(Beginning of EXCERPTED PASSAGE)
Thursday 12 March 2015

Culture Crash by Scott Timberg: Review part one

First off: I bought a paper copy of this book in a specialist book shop because I was browsing through the Philosophy section and it jumped out at me. Yes, yet another great thing about living in   The Hague   is that there are quality bookshops which stock a wide range of new work in English.



The Killing of the Creative Class is the subtitle to this fascinating book. I have only read the first five chapters but the author has already made a big impression.

Scott Timberg   is one of the many victims of the first years of this millennium: you could say he was careless enough to be born at the wrong time. He explains how he was brought up to believe that hard work plus talent equals a middle class life style. In a few short years he found himself without a job and losing his home and at risk of living without medical insurance.

Quite apart from his professional  disappointments, he is angry at the way his bank foreclosed on his mortgage instead of working out an alternative solution. Yet his anger is dignified and contained. There are many  around who, by good fortune, were not so cruelly affected by the crash of 2008 but who share the despair of people like Scott Timberg and who are waiting for individual citizens who were responsible for bad decisions to be brought to justice: wrong things were done and the wrong doers should be held to account. Sadly, governments around the world, in the USA and in Europe, have failed, and failed miserably, they have failed the citizens who elect them and they have failed to live up to the standards that can rightfully be expected of the holders of high office.

Scott Timberg sets out his plan in the Introduction: that new technology, globalization and deregulation have changed the game in a few short years, with tragic consequences for a  whole swathe of people, including the citizens he calls the Creative Class. He includes in the creative class workers in recorded music and book stores, and I was struck this week by news of the closing of a renowned shop selling printed music in New York. After 80 years in business,   the shop   is closing down this month. Free downloads of often inferior quality prints have killed this supplier of high quality music scores.

One of the many things I like about Mr Timberg´s book is that he does not get stuck in distinguishing between art for art´s sake and commercial use of the arts: to him, the arts and creative artists are all one, whether they be clerks in a book store or musicians on the road.

Mr Timberg writes about how remuneration for creative work has been driven down over a decade. This strikes a chord. I know of musicians in Spain who in 1992 were paid 40,000 pesetas for a performance and who, in 2010 were offered 100 euros for the same type of gig. That sounds fine until you do the conversion: 40,000 pesetas is equivalent to 240 euros.  So a job that was paid 240 euros has been driven down to 100. This is one of many examples that bear out Mr Timberg´s  thesis.

I look forward to reading the rest of this interesting book over the weekend. Of course, not all of the creative class are penniless and homeless. Mr Timberg points out that the heavy hitters of the entertainment industry can still pocket huge amounts of money, but he rightly points out that  they are the exceptions. Recent  reports  of the court case brought by the family of Marvin Gaye claiming their share of the success of a recent hit tune by Pharrell Williams talk of receipts of 17 million dollars in sales of a single song. Clearly  the majority of the workers in the creative class will never come anywhere close to this kind of money.
(End of EXCERPTED PASSAGE)
(Beginning of EXTRACTED ENTRIES)
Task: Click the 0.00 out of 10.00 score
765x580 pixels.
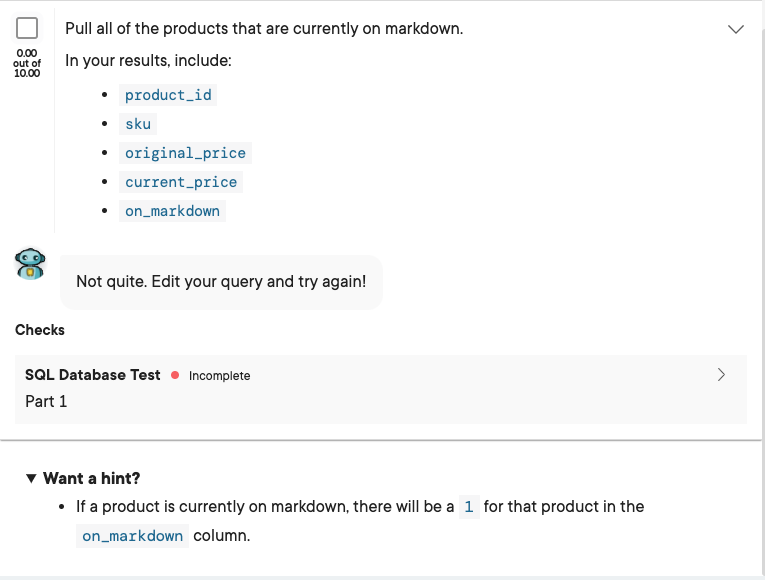Action: [27, 63]
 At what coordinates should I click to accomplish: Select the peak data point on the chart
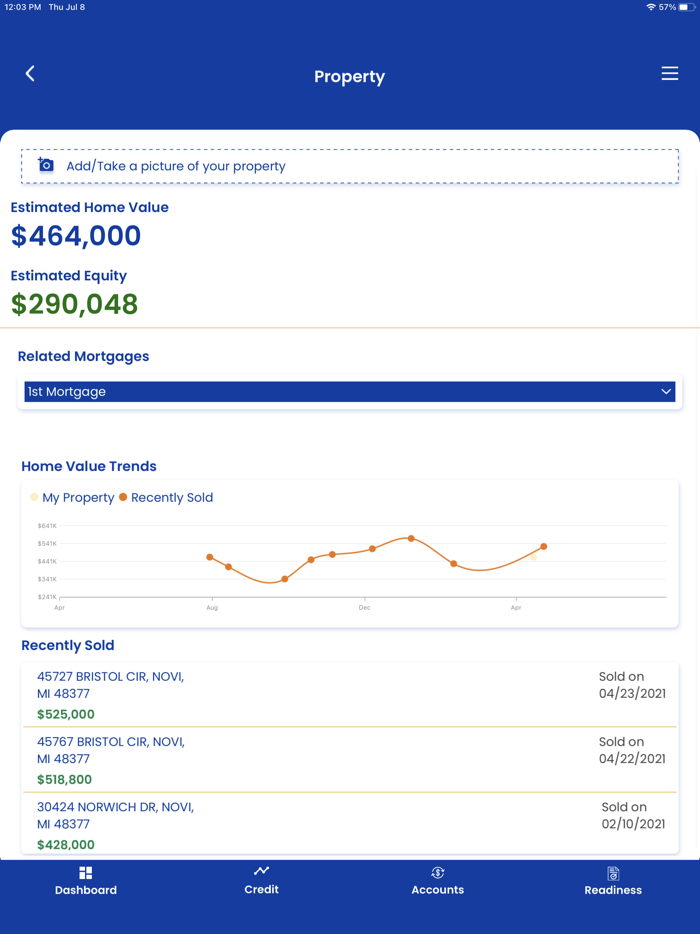[410, 537]
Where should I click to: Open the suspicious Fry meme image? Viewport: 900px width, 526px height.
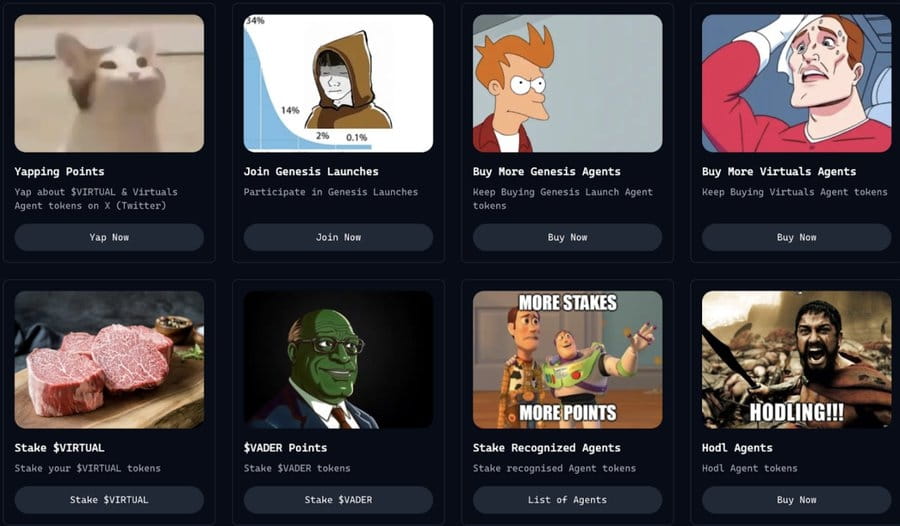(567, 83)
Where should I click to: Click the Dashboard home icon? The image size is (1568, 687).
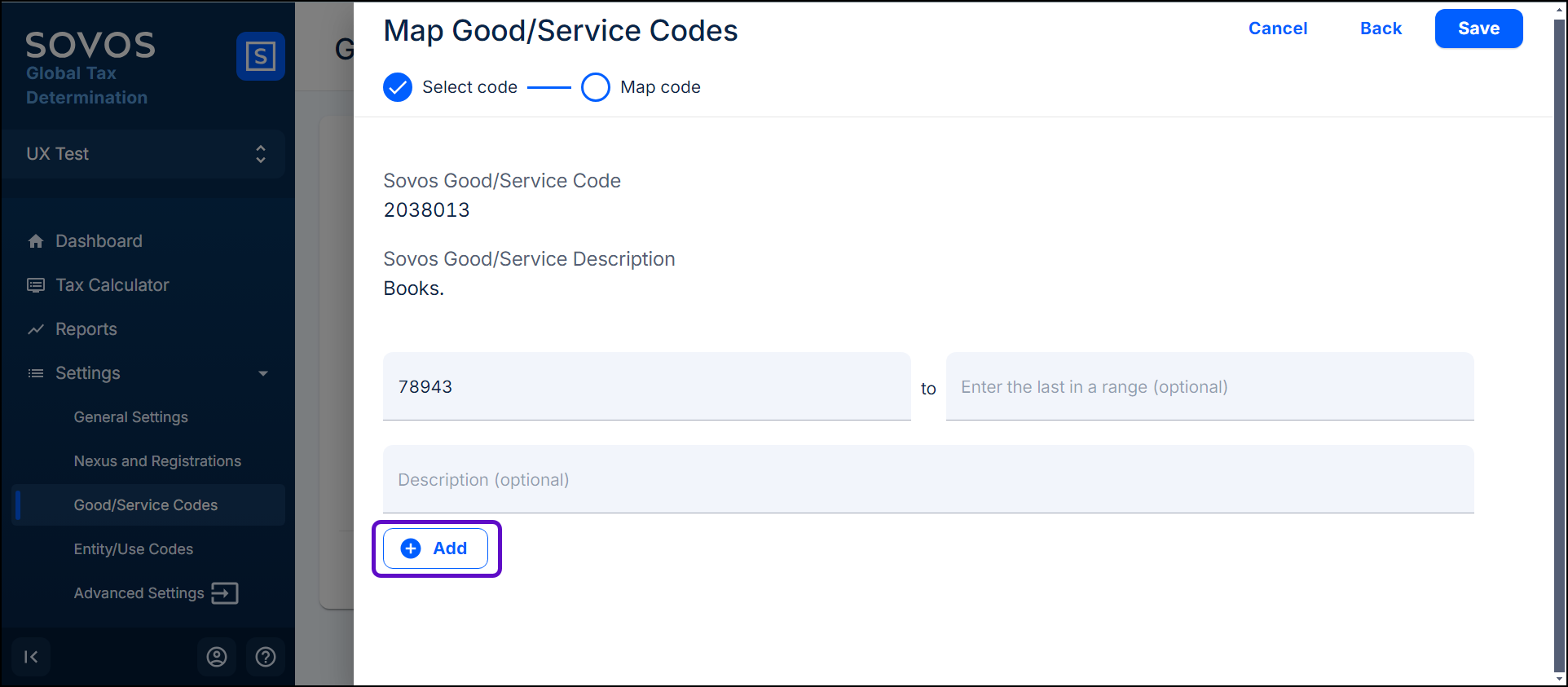pos(36,241)
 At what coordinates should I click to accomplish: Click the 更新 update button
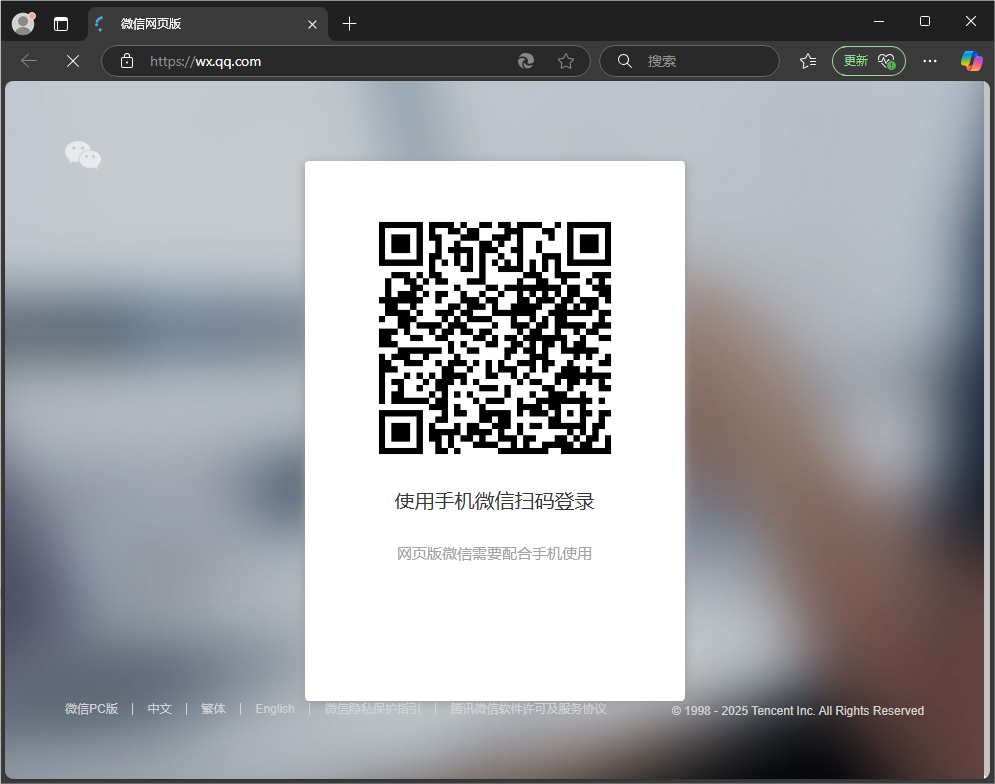[x=868, y=61]
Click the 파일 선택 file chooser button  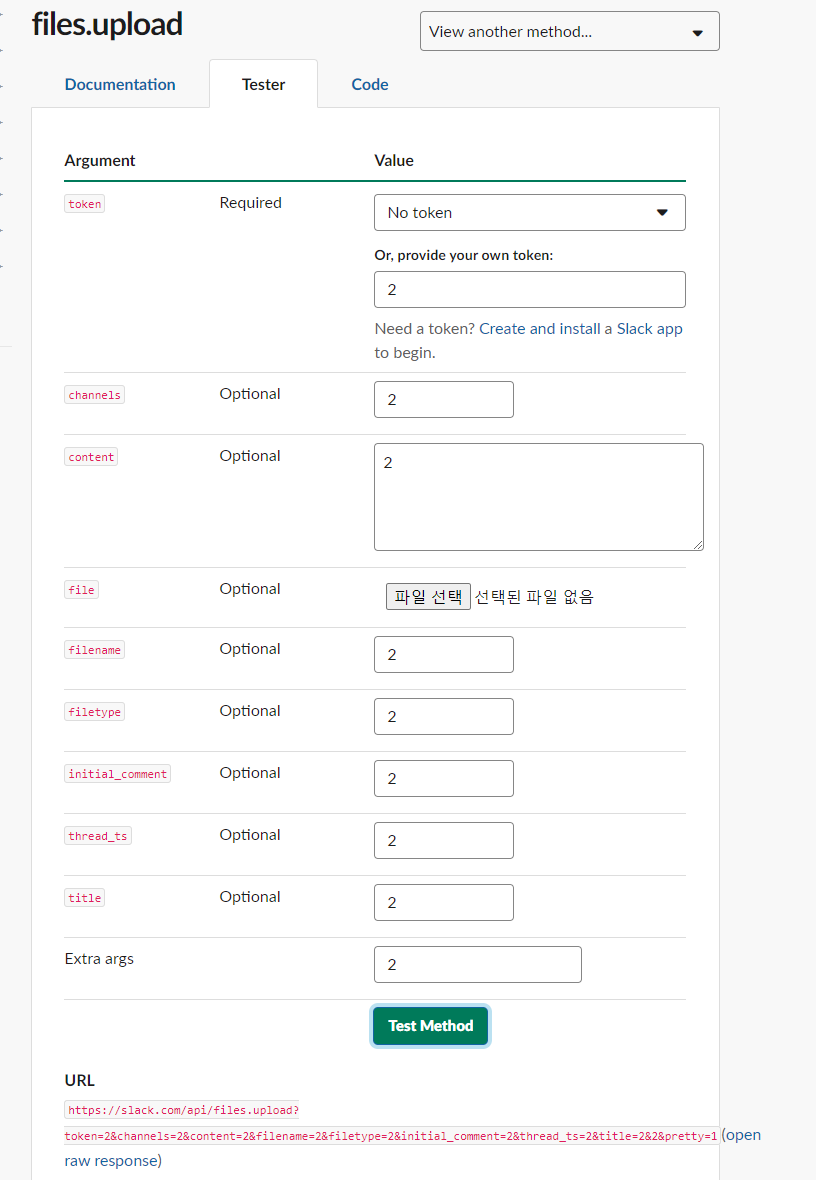coord(428,596)
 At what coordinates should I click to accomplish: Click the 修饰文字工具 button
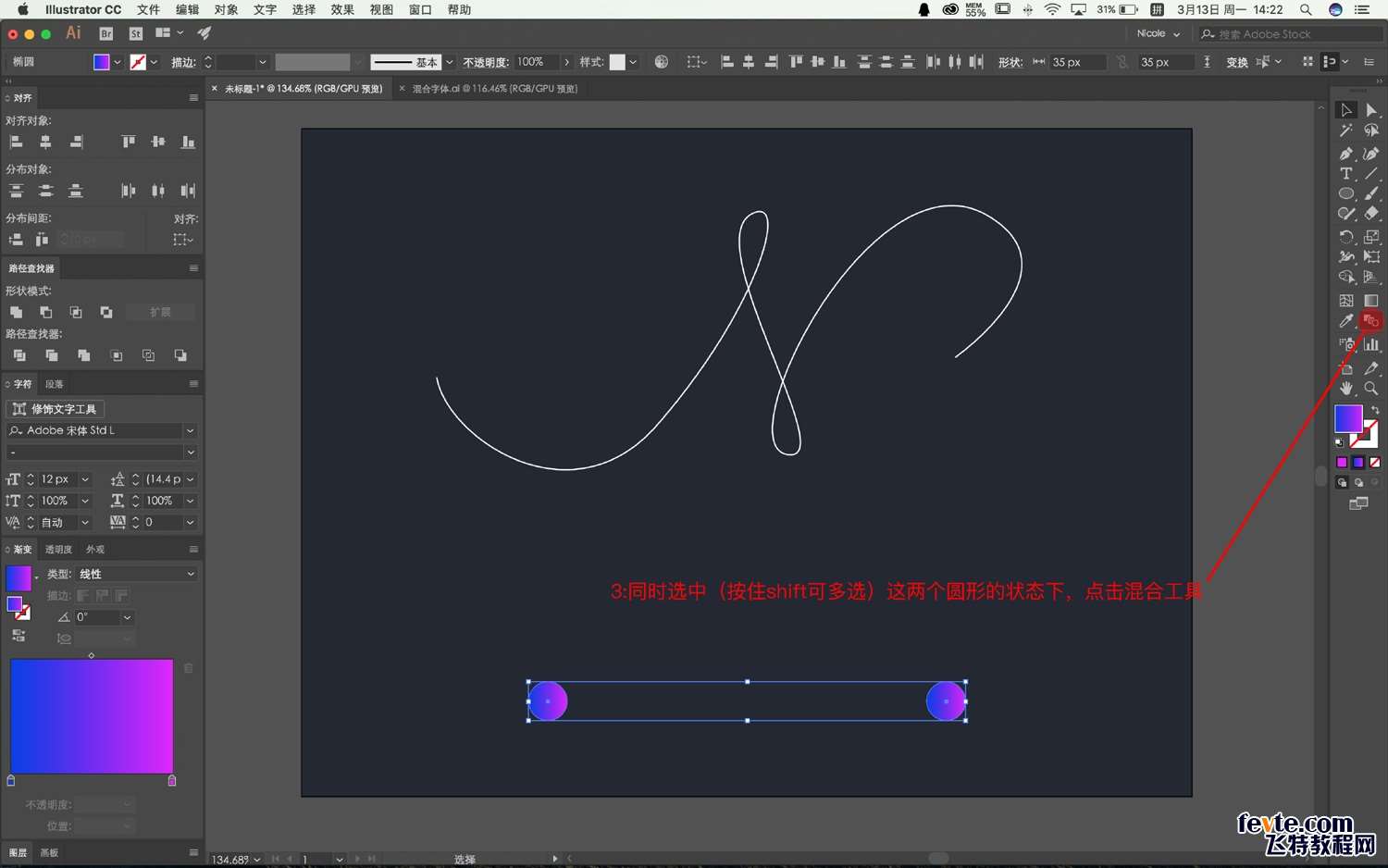coord(56,409)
(End of EXTRACTED ENTRIES)
- **YOUR OBJECTIVE**:
Copy out, word for word, the part of the Culture Crash review that opens with the words containing "The Killing of" and closes with "a big impression.". Work from the review alone and leave the listing aside.

- **OUTPUT FOR THIS TASK**:
The Killing of the Creative Class is the subtitle to this fascinating book. I have only read the first five chapters but the author has already made a big impression.